Produced by InStages Theater above DOMINIC'S 261 Tremont Street, BOSTON 1(617)350-7355 every other Wednesday
"Cabaret" in this case isn't the Kander & Ebb adaptation of Christopher Isherwood. It means seating at tables and encouragement to frequent the wide bar back of the wide, shallow audience-space in front of the wide, shallow stage. It means a series of songs from a series of performers sung to an on-stage electronic piano under simple lighting and one round leko, centerstage, instead of a follow-spot. And after the second intermission there's an Open Mike for anyone who came prepared to sing.
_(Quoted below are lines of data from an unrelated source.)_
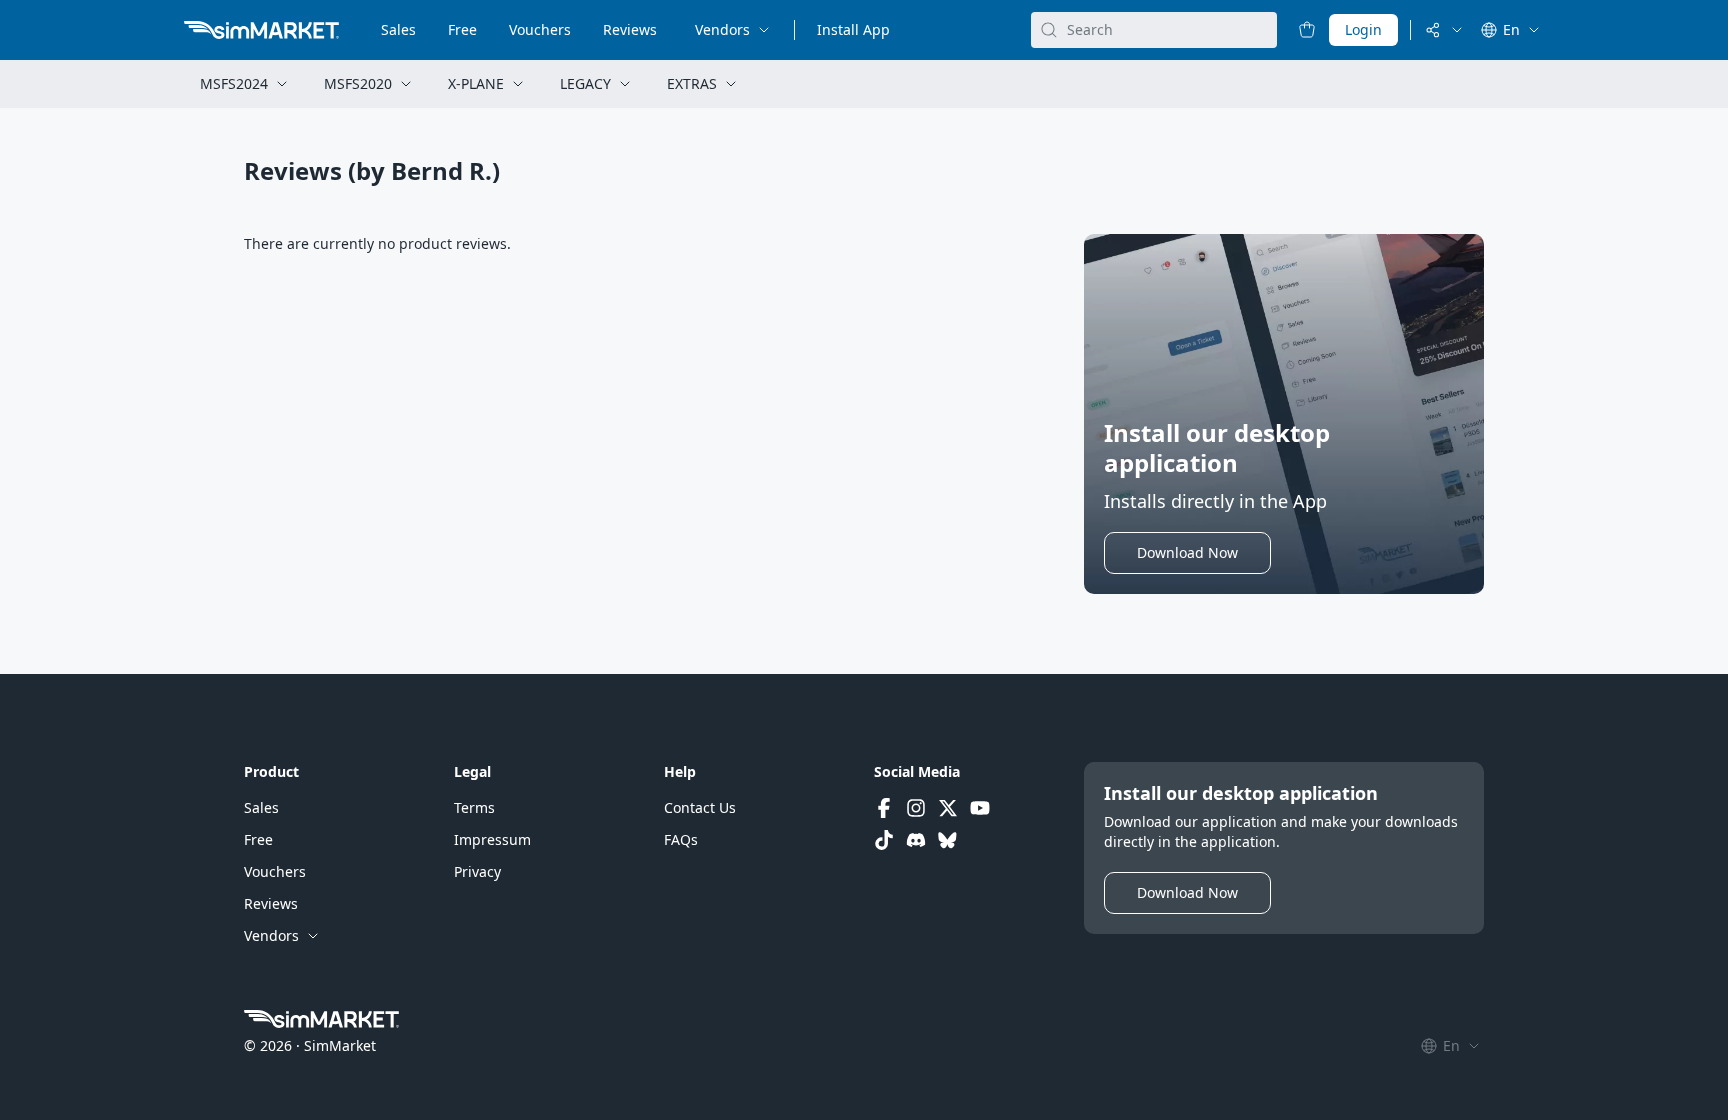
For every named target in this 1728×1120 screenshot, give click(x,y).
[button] (1187, 553)
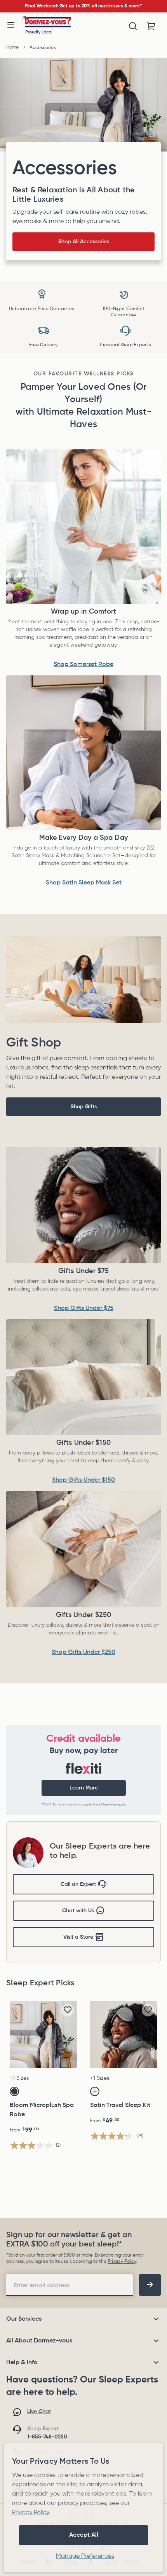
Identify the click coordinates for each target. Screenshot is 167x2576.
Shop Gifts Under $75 (83, 1308)
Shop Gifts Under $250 (83, 1652)
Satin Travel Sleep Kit (120, 2105)
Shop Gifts (84, 1106)
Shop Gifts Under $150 (83, 1480)
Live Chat (39, 2411)
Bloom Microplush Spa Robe (42, 2110)
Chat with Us (78, 1910)
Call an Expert (78, 1884)
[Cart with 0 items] (151, 26)
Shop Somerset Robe (83, 664)
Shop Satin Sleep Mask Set (84, 883)
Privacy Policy (122, 2261)
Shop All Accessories (83, 241)
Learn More (84, 1788)
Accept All (83, 2535)
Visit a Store (78, 1937)
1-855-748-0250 (47, 2437)
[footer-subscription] (150, 2285)
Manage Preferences (85, 2556)
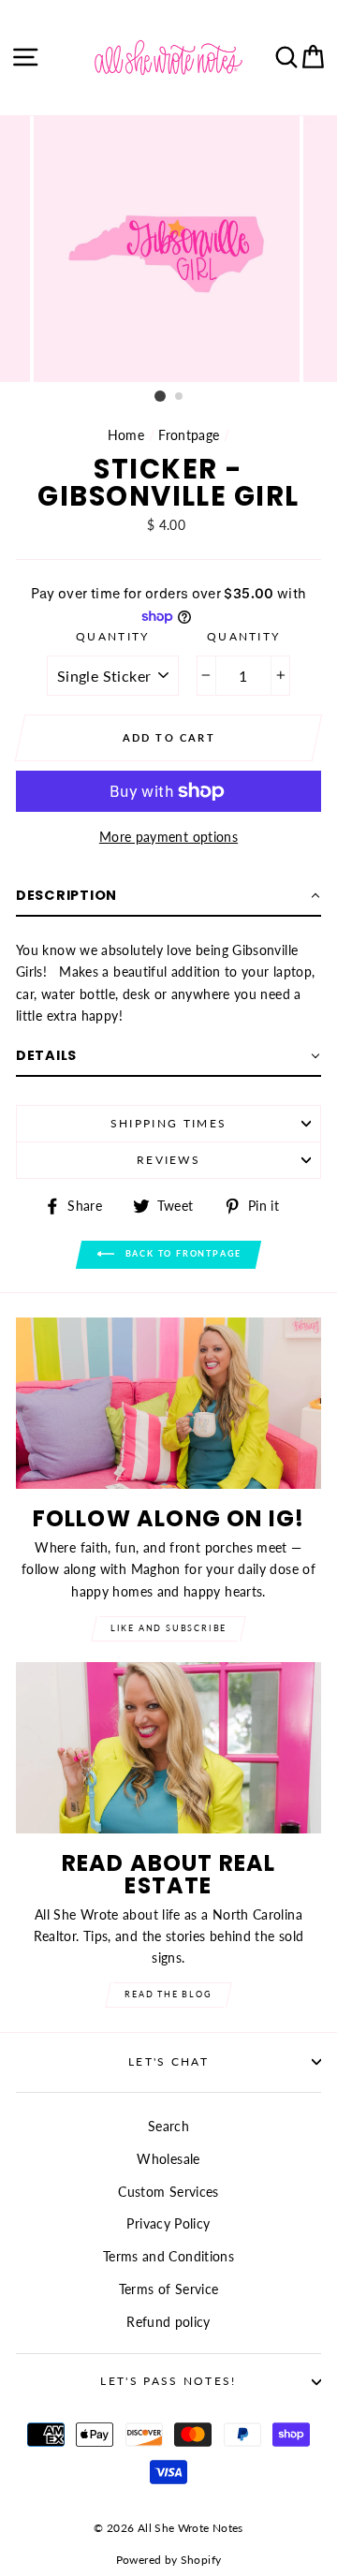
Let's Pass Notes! (168, 2381)
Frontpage (188, 435)
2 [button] (179, 397)
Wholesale (168, 2159)
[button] (168, 896)
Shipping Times (168, 1123)
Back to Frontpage (182, 1253)
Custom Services (168, 2192)
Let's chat (168, 2061)
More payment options (168, 837)
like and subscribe (168, 1628)
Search (168, 2126)
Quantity (113, 636)
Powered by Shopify (169, 2560)
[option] (168, 249)
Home (126, 435)
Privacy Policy (168, 2223)
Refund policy (168, 2322)
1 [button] (160, 396)
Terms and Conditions (168, 2256)
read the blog (168, 1994)
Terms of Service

Since performers vary, quality may too, but InStages Theater has a preference for what a lyric sung by Jamie McGonnigal refers to as "show tunes" and I prefer to call story-songs --- songs out of Broadway musicals that still have smidges of plot and drama and character about them, whether you know the musicals they came from or not. And the performers tend to choose either solidly belt-able ballads, snappy up-tempos, or catch-throated bluesy prayers.
They are lucky to have Doug Hammer, who can make his piano sound like a pit-full of orchestra behind the build to a final note. With him in their corner, and a minimal flick of gesture here and there, singers are free to make these songs there own playing "in one".
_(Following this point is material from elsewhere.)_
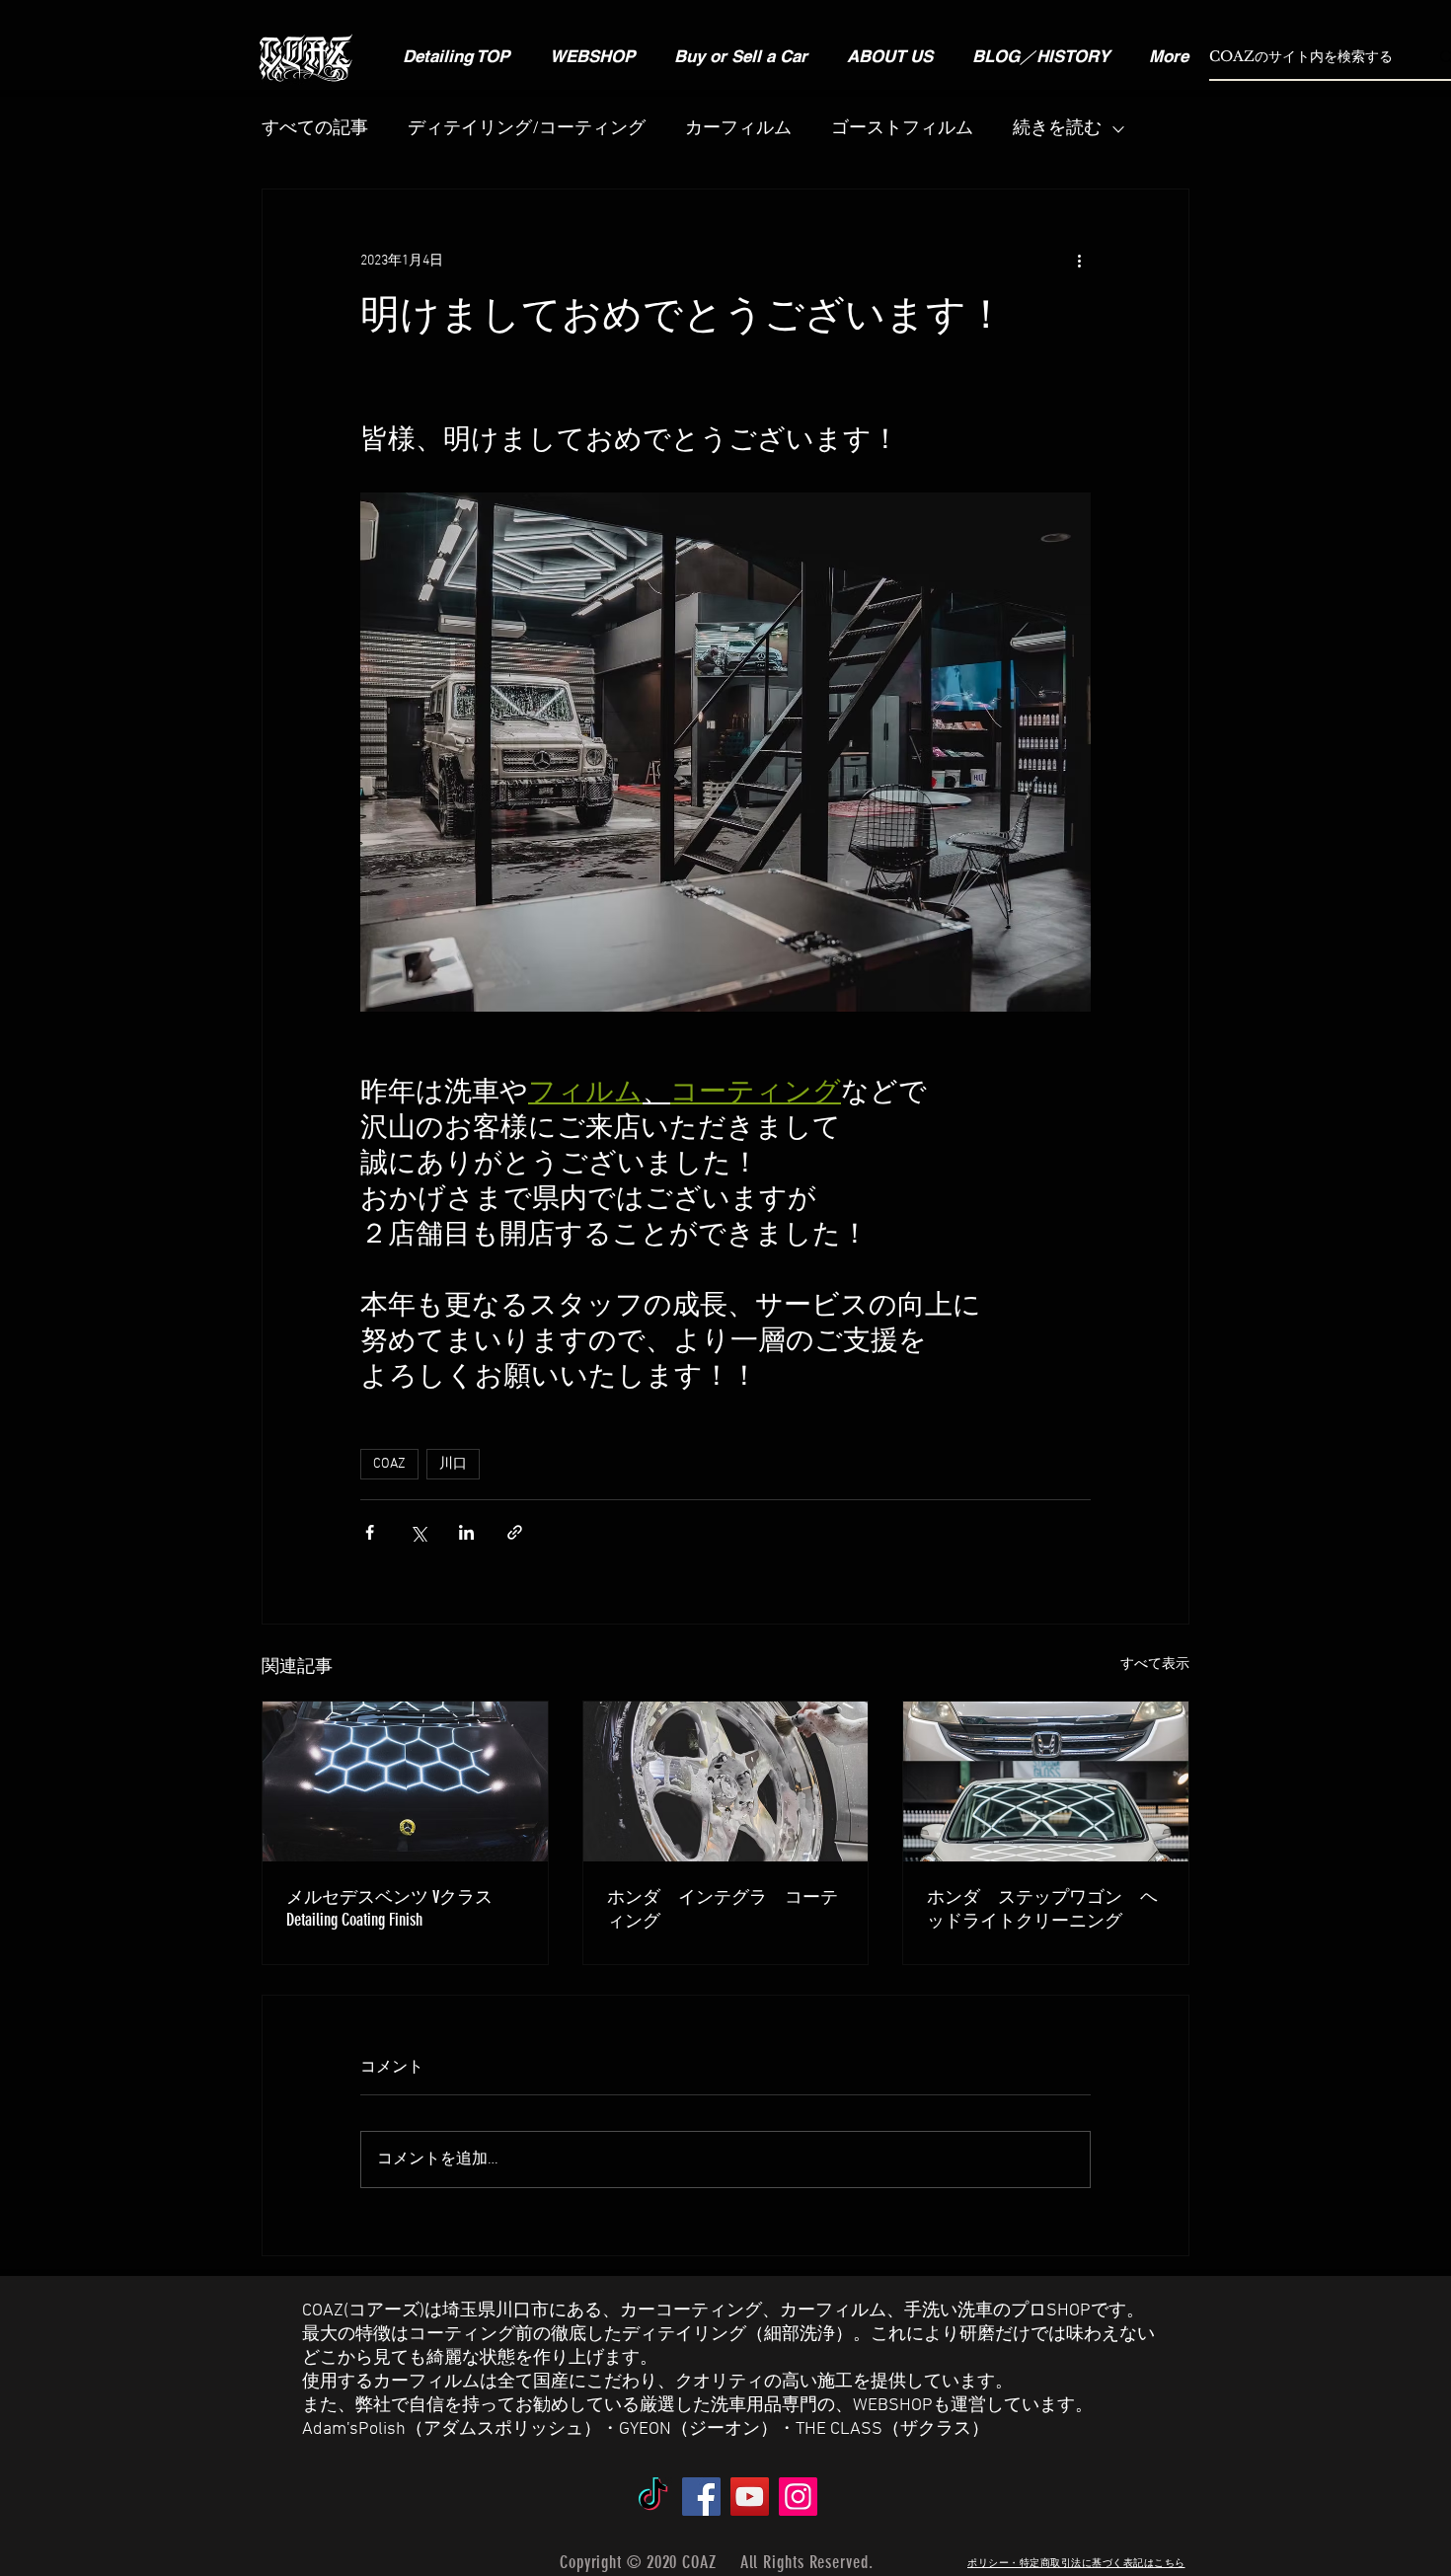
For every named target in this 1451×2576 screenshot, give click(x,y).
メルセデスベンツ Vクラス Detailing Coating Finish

On the twenty-fifth of September, I heard Gretchen Goldsworthy --- whom I will review in "La Cage au Folles" at the North Shore Music Theatre soon --- and Jamie McGonnigal who has yet to fight free of undergraduate college, followed by a second- half filled by the four singers of a group called Big Smile. The range of ages and experience here were filtered through the taste of Hammer and the producers, keeping the level of the work high.
It's one thing to sit in a first-balcony and watch a musical comedy unfold down onstage, and quite another to have a singer, conscious of the details and the subtext of a song, doing it practically in your lap. When the performance is that close and alive in such an intimate setting, every note and word, humanly created, is very humanly compelling.
It's interesting, in such a setting, to note which performers will throw away anyone else's take on a song and make it uniquely their own. Some interpretations seek to pay homage to one famous recording, while others make you to forget it. And then there are songs that sound like originals because hardly anyone sings them anymore --- or at least not in quite this way. Merely including the verse to a song, which people usually ignore, can make it sound copmpletely new again.
Mistress of Ceremonies for the evening is Jennifer Trainor, who sings with a relaxed jazz flavor and never flusters, (as a serious comic might) when her patter evokes respectful smiles rather than raucous guffaws. She knows its her job to make audience and performers comfortable with one another. And partly because of her work, the audience is attentive, respectful, and responsive throughout the entire show.
And the tell me talent is coming from all directions eager to perform.